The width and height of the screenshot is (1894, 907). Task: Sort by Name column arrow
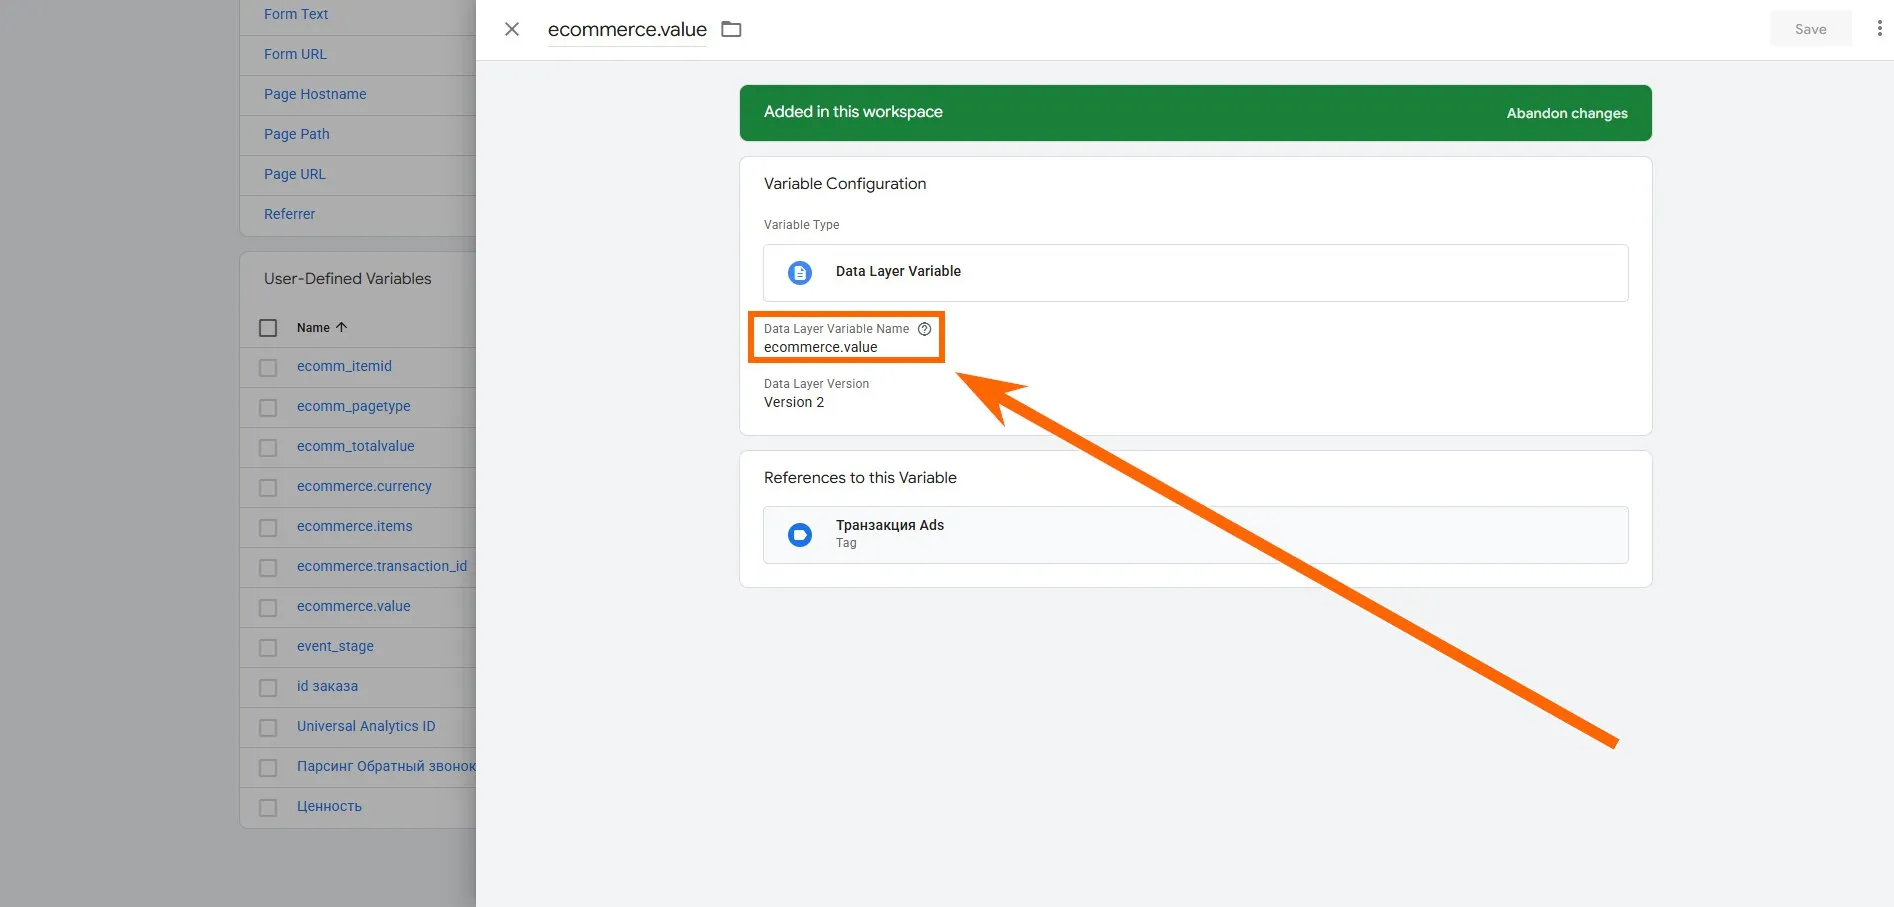tap(341, 327)
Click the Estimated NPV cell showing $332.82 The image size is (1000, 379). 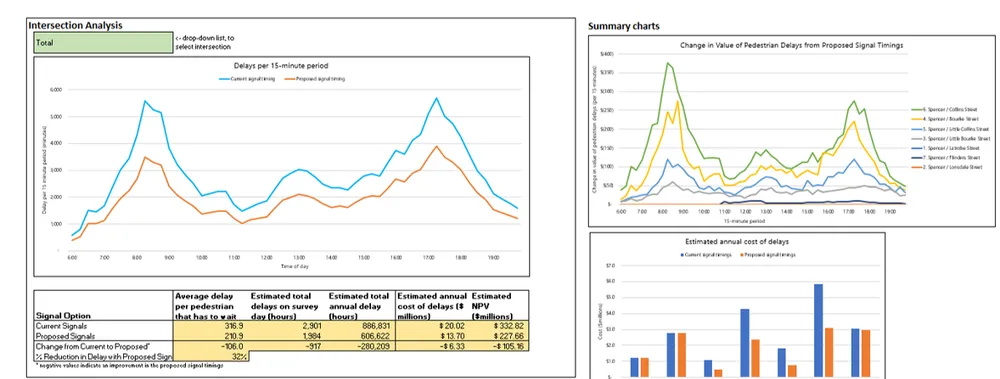click(499, 325)
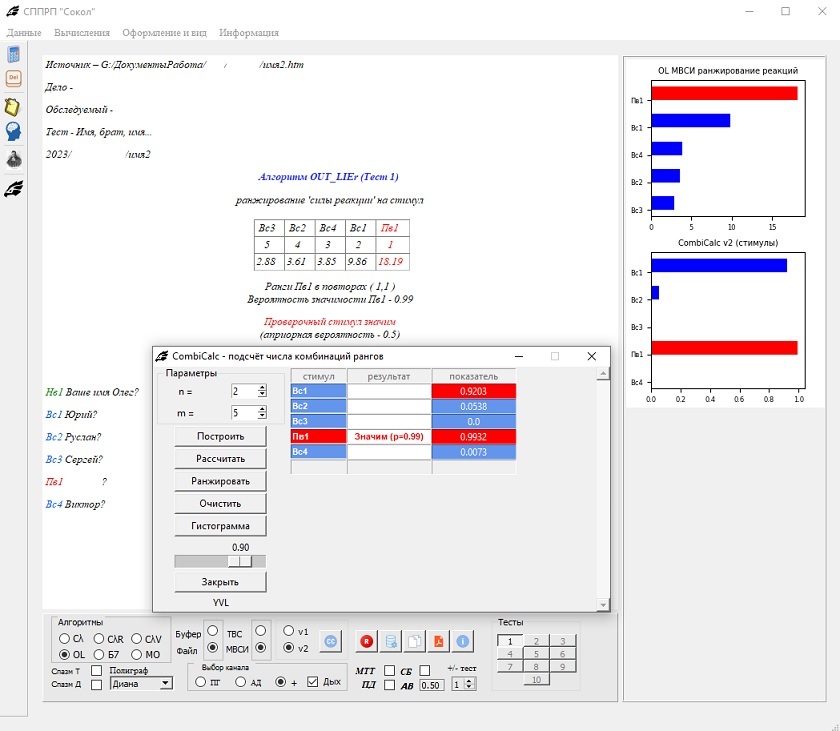The width and height of the screenshot is (840, 731).
Task: Click the Del icon in sidebar
Action: pos(14,79)
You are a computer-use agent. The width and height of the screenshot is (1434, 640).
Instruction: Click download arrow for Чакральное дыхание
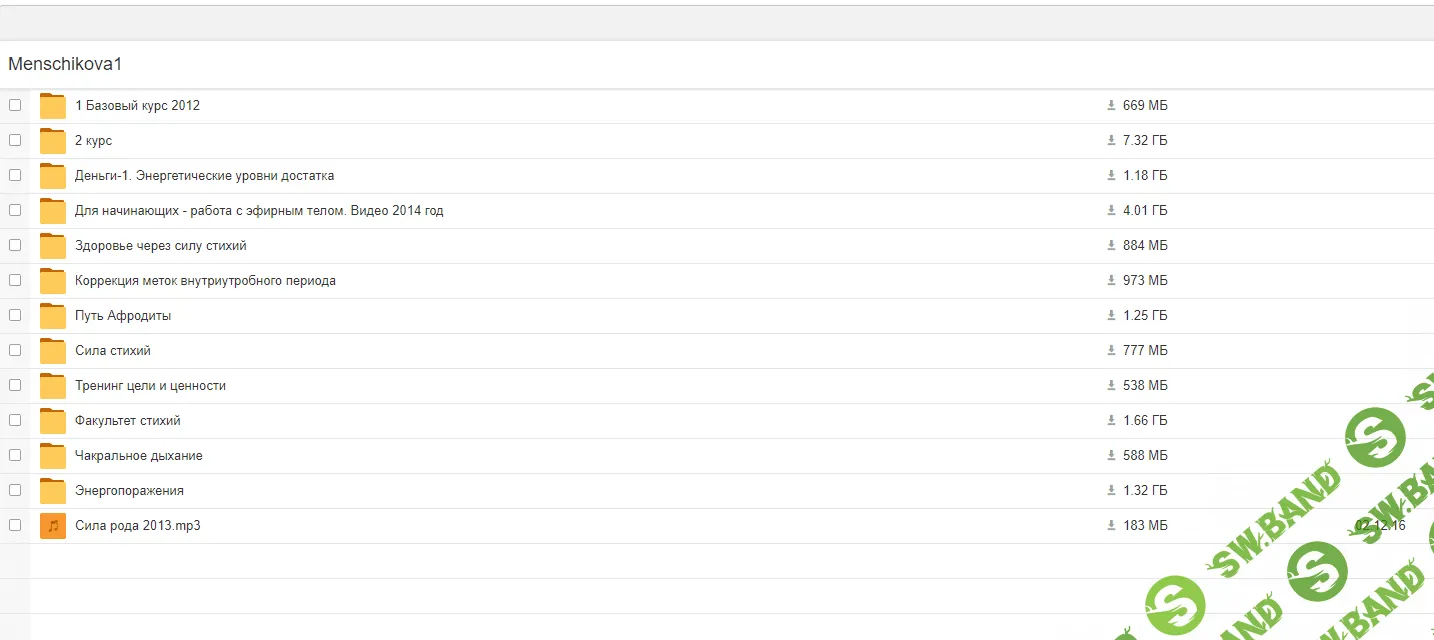coord(1111,456)
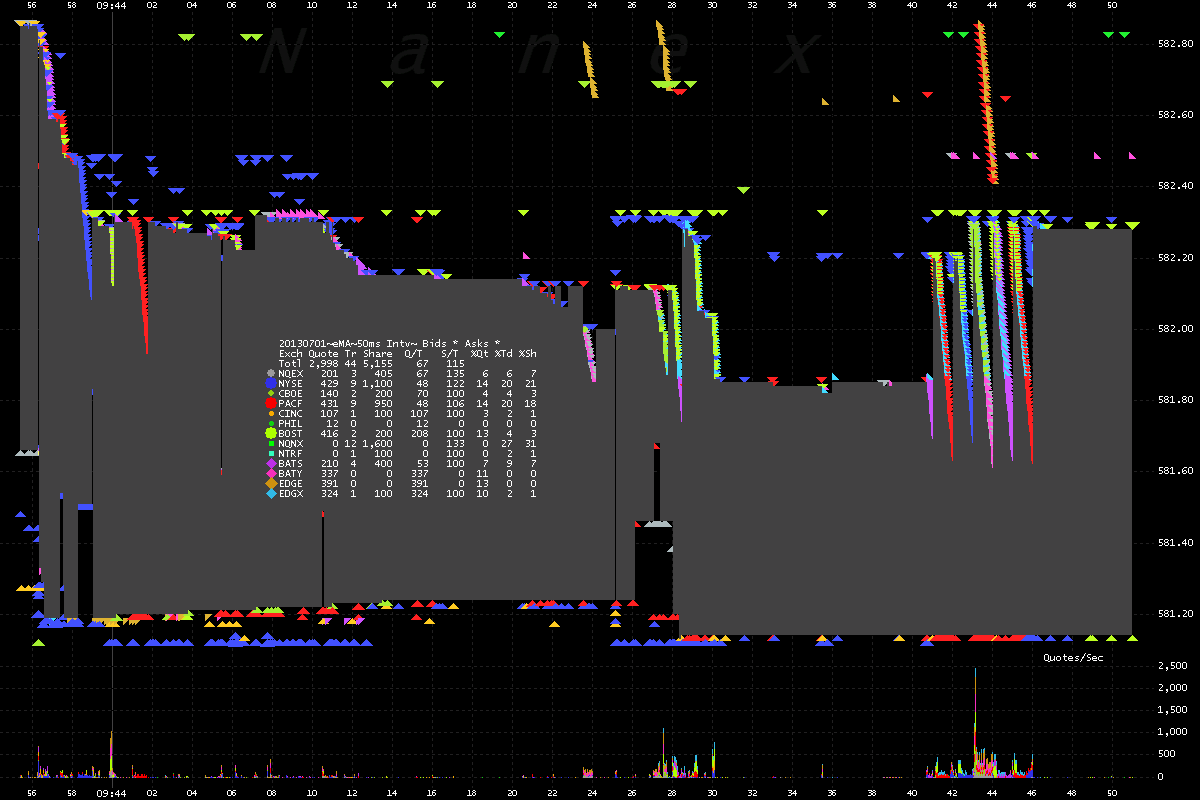Click the 2,500 quotes axis label

coord(1174,666)
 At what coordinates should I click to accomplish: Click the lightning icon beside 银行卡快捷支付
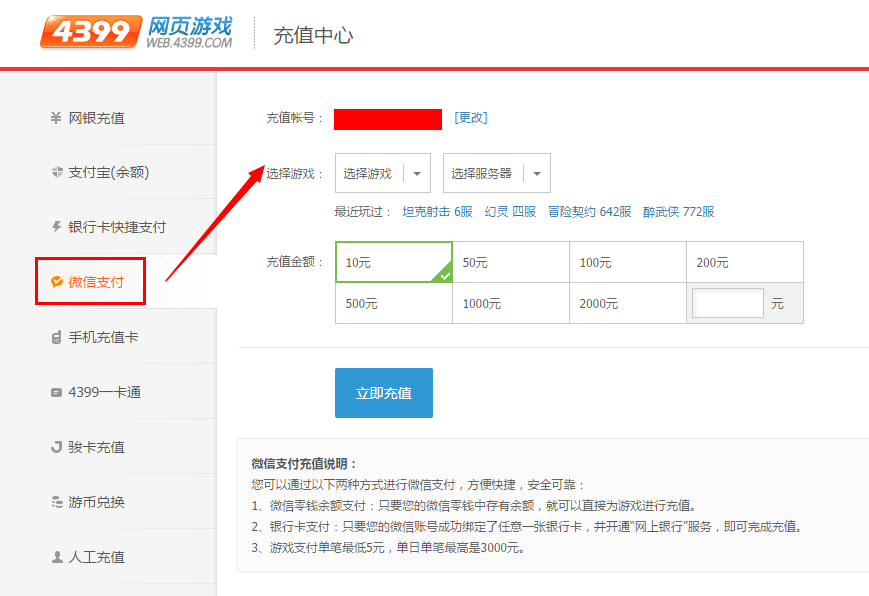click(x=55, y=227)
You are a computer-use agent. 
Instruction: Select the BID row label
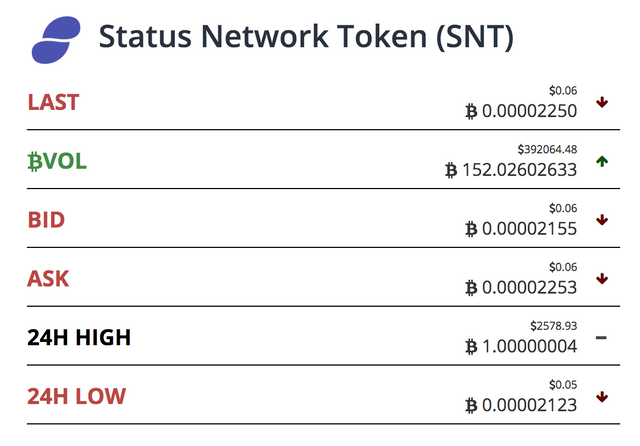tap(46, 220)
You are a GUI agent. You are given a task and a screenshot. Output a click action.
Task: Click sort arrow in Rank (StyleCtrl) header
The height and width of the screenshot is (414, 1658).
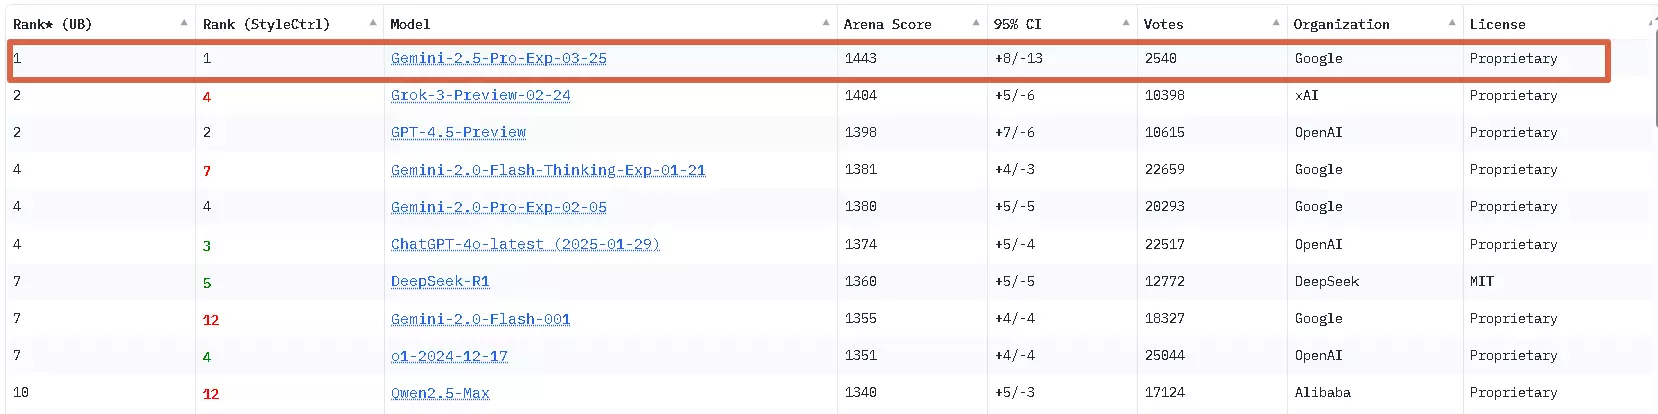pyautogui.click(x=373, y=23)
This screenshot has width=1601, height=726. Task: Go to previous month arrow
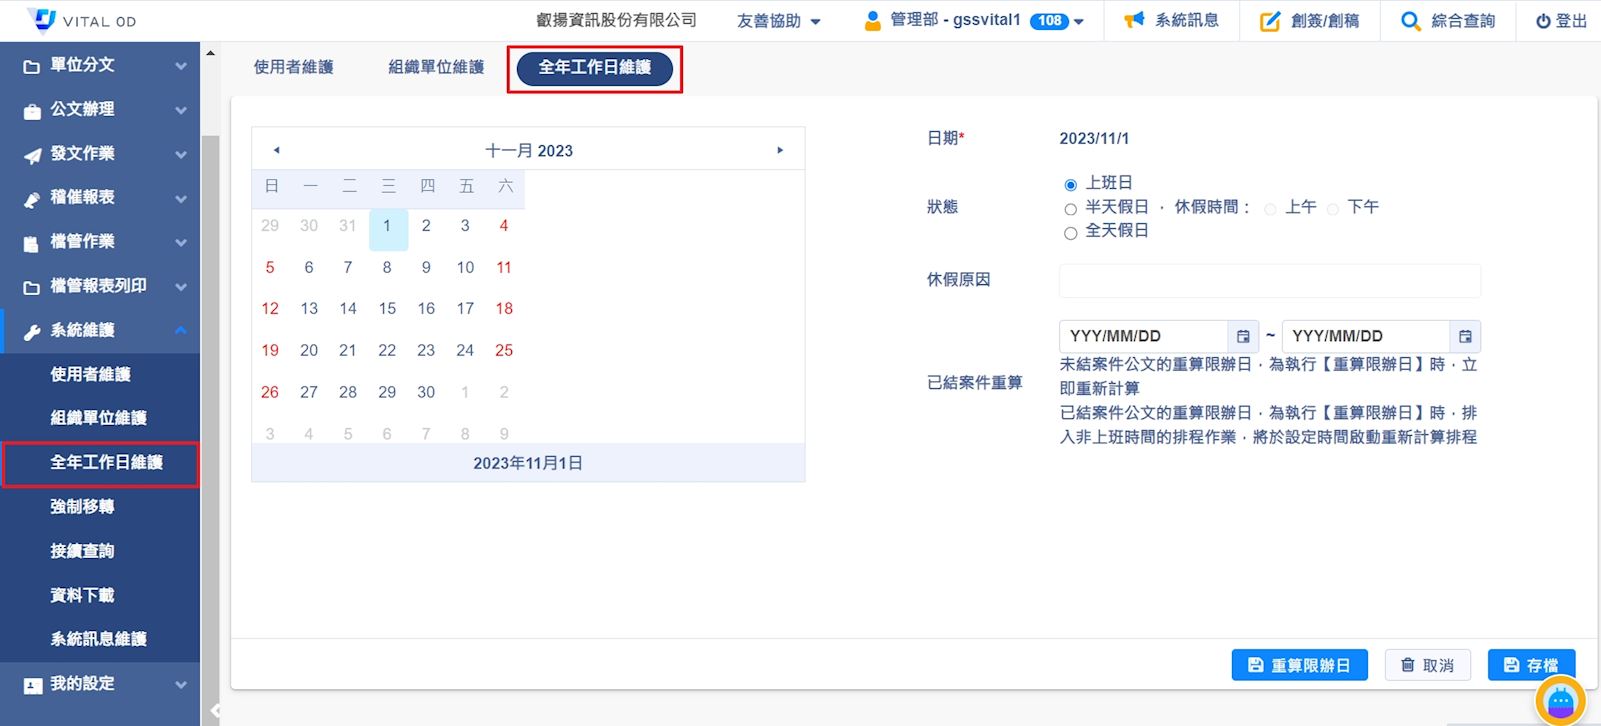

::::::::

Exercise =
Pull every line containing "agent" from the entries above and copy it.

Solution to this task =
You are a computer-use agent. The width and height of the screenshot is (1434, 640).
You are a computer-use agent. 
You are a GUI agent. You are given a task and a screenshot. Output a click action.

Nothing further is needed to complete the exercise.